> On 27 Feb 2019, at 15:50, Nathaniel McCallum <[email protected]> wrote:
> 
> On Wed, Feb 27, 2019 at 10:09 AM Neil Madden <[email protected]> 
> wrote:
>> 
>> On 27 Feb 2019, at 14:36, Nathaniel McCallum <[email protected]> wrote:
>>> 
>>> On Wed, Feb 27, 2019 at 9:26 AM Neil Madden <[email protected]> 
>>> wrote:
>>>> 
>>>> [snip]
>> 
>>>> That already works just fine. Set the “kid” claim in your public JWK to 
>>>> the pkcs11/kmip URI and then make sure the client sends you the same value 
>>>> in the “kid” header of the encrypted JWE. This is precisely what the “kid” 
>>>> JWK claim and header are for.
>>>> 
>>>> Depending on the sensitivity of the information in the URI, you may want 
>>>> to either encrypt it or replace it with an opaque identifier that you 
>>>> store in a local lookup table.
>>> 
>>> The "kid" claim is not a good fit for this.
>>> 
>>> First, "kid" may need to be used in conjunction with "p11". For
>>> example, where "p11" replaces key material, the URI only refers to how
>>> to find the key material. But it does not provide credentials to
>>> access that key material. The "kid" may be needed to look up those
>>> credentials.
>> 
>> If you need the kid to lookup the credentials, can you not also use it to 
>> lookup the PKCS#11 URI?
> 
> You *may* need the kid to look up the credentials. You might also need
> it for other reasons, like looking up usage policy or other things
> unrelated to PKCS#11. The important bit here is that this is optional.
> 
> I chose the "p11" assertion precisely because I don't want to consume
> "kid" with this information. In practice, libraries will handle "p11"
> and applications will handle "kid". That, to me, justifies having two.

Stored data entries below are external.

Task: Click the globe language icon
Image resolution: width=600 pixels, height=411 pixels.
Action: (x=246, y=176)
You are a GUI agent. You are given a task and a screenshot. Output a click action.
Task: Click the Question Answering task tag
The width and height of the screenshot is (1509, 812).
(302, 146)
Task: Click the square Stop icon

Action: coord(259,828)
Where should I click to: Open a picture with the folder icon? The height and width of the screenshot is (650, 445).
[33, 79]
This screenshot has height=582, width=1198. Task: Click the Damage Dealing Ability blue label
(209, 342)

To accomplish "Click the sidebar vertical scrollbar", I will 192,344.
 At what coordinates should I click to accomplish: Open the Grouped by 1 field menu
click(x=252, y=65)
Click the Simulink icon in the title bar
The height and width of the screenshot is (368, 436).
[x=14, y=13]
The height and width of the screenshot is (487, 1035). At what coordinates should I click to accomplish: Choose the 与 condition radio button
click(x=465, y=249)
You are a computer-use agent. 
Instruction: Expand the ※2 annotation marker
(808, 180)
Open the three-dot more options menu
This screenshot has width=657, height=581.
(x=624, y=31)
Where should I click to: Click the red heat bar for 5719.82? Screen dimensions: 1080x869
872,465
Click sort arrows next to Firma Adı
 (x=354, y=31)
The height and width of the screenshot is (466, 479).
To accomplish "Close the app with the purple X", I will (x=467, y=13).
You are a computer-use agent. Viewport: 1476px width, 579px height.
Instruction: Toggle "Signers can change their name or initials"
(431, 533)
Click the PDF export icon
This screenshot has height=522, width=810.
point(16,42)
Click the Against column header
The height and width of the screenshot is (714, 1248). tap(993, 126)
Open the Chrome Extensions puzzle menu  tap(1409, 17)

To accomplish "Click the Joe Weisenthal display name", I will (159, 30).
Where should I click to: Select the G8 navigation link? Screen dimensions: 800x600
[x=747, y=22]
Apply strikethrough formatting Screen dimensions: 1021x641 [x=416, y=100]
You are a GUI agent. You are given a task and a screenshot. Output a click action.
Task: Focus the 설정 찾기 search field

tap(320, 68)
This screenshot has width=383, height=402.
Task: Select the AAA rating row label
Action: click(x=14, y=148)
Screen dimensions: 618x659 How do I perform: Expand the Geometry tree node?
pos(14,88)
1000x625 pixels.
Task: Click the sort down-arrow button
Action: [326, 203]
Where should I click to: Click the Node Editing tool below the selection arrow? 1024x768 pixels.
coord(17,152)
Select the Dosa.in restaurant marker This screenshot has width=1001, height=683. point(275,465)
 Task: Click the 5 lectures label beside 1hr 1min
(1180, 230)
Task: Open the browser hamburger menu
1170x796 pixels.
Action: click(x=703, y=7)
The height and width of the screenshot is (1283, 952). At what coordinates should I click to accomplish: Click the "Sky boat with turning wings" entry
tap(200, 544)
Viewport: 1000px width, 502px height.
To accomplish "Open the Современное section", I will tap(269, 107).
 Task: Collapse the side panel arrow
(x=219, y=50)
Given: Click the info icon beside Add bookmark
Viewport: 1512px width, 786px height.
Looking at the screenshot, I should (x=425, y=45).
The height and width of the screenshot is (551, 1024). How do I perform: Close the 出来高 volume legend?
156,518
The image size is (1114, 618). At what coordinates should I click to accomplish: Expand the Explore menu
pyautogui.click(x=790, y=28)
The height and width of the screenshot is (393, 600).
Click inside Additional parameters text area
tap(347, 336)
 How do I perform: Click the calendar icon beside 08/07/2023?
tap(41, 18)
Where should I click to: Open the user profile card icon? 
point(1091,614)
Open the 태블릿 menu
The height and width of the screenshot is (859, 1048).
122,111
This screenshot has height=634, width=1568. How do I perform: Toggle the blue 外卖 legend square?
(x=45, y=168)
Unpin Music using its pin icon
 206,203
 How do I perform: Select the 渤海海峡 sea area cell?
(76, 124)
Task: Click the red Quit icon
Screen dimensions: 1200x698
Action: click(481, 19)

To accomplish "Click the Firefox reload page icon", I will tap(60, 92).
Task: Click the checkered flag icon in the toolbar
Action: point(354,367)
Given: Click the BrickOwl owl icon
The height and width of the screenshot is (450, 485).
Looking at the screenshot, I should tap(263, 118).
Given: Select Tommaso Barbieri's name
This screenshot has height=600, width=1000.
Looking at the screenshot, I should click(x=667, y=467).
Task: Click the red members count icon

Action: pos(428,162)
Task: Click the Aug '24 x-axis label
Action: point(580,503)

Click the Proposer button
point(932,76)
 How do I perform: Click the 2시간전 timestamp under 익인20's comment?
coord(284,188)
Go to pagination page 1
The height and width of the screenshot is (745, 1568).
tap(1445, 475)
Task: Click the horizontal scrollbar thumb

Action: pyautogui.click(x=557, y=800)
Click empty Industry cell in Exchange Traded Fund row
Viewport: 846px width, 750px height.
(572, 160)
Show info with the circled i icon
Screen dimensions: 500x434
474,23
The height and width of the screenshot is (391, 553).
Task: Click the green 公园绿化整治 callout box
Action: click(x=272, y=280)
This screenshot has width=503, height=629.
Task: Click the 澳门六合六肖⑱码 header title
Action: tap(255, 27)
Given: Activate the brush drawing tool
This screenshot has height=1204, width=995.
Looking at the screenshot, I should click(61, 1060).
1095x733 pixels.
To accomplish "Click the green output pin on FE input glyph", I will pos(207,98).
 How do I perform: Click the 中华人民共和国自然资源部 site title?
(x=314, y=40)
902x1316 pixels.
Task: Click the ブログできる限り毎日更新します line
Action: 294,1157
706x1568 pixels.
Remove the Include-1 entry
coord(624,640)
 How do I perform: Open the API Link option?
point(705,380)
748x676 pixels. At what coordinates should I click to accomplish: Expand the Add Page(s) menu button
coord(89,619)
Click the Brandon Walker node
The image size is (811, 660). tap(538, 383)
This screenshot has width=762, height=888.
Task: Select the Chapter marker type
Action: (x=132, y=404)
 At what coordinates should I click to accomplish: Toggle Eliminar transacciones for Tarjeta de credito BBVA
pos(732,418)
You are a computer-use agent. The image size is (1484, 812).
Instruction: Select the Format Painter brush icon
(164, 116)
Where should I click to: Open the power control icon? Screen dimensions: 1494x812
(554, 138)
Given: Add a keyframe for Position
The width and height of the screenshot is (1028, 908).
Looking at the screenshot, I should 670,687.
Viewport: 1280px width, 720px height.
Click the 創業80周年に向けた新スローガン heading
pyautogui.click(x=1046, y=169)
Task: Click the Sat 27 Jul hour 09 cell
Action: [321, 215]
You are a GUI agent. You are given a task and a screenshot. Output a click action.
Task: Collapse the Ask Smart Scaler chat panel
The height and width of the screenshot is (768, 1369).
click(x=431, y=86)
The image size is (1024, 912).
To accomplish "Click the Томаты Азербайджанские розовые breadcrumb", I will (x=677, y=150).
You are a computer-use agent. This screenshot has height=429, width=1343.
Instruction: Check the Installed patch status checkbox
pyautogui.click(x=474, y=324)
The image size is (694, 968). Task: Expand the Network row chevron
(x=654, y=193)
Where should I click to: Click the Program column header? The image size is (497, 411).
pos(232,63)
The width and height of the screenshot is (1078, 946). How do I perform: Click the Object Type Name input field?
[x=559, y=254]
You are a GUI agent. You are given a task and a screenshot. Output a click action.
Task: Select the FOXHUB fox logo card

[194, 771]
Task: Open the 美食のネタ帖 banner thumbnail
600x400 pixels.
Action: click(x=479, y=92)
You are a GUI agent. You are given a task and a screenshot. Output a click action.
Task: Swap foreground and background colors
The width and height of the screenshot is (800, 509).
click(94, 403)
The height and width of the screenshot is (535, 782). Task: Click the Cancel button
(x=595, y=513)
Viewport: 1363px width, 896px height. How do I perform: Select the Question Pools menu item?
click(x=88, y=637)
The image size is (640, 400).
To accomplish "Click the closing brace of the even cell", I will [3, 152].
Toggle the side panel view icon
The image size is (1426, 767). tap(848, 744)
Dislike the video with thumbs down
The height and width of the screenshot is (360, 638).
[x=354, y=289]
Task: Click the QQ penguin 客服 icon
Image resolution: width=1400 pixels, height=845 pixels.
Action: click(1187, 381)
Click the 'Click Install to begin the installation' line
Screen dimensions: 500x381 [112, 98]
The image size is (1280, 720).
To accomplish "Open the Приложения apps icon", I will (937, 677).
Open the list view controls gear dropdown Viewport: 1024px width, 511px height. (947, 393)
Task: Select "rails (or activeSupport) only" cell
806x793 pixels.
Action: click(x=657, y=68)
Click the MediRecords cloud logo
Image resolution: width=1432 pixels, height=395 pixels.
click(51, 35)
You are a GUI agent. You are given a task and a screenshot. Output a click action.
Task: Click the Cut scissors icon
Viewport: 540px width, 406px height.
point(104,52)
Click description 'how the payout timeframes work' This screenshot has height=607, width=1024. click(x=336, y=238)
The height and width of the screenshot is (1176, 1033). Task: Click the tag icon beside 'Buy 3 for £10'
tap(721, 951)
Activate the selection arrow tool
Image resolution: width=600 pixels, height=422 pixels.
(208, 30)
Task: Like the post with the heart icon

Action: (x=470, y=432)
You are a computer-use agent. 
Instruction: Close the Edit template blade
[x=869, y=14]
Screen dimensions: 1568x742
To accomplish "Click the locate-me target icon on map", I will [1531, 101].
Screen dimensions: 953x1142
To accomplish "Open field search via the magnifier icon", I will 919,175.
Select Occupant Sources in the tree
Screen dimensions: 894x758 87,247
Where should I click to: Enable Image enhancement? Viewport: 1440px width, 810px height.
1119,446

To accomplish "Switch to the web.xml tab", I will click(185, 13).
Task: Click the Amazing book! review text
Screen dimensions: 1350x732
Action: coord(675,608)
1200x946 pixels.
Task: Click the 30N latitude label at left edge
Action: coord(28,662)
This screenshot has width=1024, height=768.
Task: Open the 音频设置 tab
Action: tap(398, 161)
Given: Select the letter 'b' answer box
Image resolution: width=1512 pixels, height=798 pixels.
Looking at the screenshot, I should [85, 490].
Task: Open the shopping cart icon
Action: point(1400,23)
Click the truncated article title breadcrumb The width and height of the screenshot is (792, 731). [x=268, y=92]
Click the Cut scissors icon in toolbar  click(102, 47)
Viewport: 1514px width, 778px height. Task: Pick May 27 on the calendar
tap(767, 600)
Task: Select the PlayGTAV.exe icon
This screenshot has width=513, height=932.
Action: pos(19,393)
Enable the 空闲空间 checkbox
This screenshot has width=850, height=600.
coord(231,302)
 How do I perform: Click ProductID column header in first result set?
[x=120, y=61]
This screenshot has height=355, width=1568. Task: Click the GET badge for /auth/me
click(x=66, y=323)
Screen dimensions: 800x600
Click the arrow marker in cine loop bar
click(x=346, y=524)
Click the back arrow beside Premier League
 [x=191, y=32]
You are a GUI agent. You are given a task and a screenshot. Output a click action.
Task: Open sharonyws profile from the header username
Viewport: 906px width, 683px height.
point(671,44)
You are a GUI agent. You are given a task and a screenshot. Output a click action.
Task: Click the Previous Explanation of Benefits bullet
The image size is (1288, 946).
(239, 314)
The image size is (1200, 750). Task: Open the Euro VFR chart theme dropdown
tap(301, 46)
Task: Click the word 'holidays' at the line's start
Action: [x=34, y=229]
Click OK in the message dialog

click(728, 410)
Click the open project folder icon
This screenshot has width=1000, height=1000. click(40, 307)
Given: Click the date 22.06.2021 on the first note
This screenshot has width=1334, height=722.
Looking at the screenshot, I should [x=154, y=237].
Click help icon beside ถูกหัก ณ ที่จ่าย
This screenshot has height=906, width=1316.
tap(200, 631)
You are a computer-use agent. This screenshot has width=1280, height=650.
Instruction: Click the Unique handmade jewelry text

I think I see where we are missing each other. I tend to think about JWK mostly 
in cases where they are communicated over a network, as in the jwks_uri usage 
in OpenID Connect. As I understand it, with this draft you are thinking about 
JWK as a standard way for an application to represent key material to a JOSE 
library that it is interacting with locally? If so, it might be worth spelling 
that out in the draft to clarify the use case being addressed.

> 
>>> Second, "p11" needs to have its own well-defined security
>>> considerations. There are security implications of using a PKCS#11 URI
>>> in publicly disclosed fields. These need to be carefully outlined.
>>> This is different than "kid" which is always presumed to be safe to
>>> disclose.
>> 
>> Again, this comes back to use cases. If the PKCS#11 URI is not safe to 
>> disclose then why do you want to expose it in a JWK? I know that JWK allows 
>> private key material to be represented, because this is sometimes useful to 
>> allow transmitting that key material. But with a PKCS#11 URI it is not key 
>> material, but instead a reference to key material in a 
>> locally/network-attached HSM, so presumably you are only sending it to 
>> yourself or another party locally connected to the same HSM? I’m struggling 
>> to see the interoperability requirement that would need this to be 
>> standardised.
> 
> First, PKCS#11 is a general purpose crypto API. HSMs are the
> predominant, but not only, use case.
> 
> Second, PKCS#11 URIs are generally safe to disclose given the right
> handling. Security is not black and white. This is precisely why the
> Security Considerations section of IETF standards exist: to discuss
> the details. These details are enough to justify a standard.
> 
> Third, there is a clear interoperability issue here: JOSE libraries.
> Applications aren't going to be doing PKCS#11 directly (it is,
> frankly, too hard). They're going to use JOSE libraries. So even if
> the protocol between them is proprietary, they are going to hand a JWK
> over to the library and expect PKCS#11 to work (within a set of
> constraints).

I think this is why I struggled to understand the use-case. As my employer's 
JOSE library is written in Java, we take as input an opaque Java Key object 
rather than a JWK. This allows us to transparently use PKCS#11 HSMs via the 
Java Cryptography APIs that abstract over the details of PKCS#11 and instead 
deal with Java KeyStore and Key objects. As far as I am aware, most Java JOSE 
libraries operate the same way (or support both options), and most Java 
application developers would expect that. 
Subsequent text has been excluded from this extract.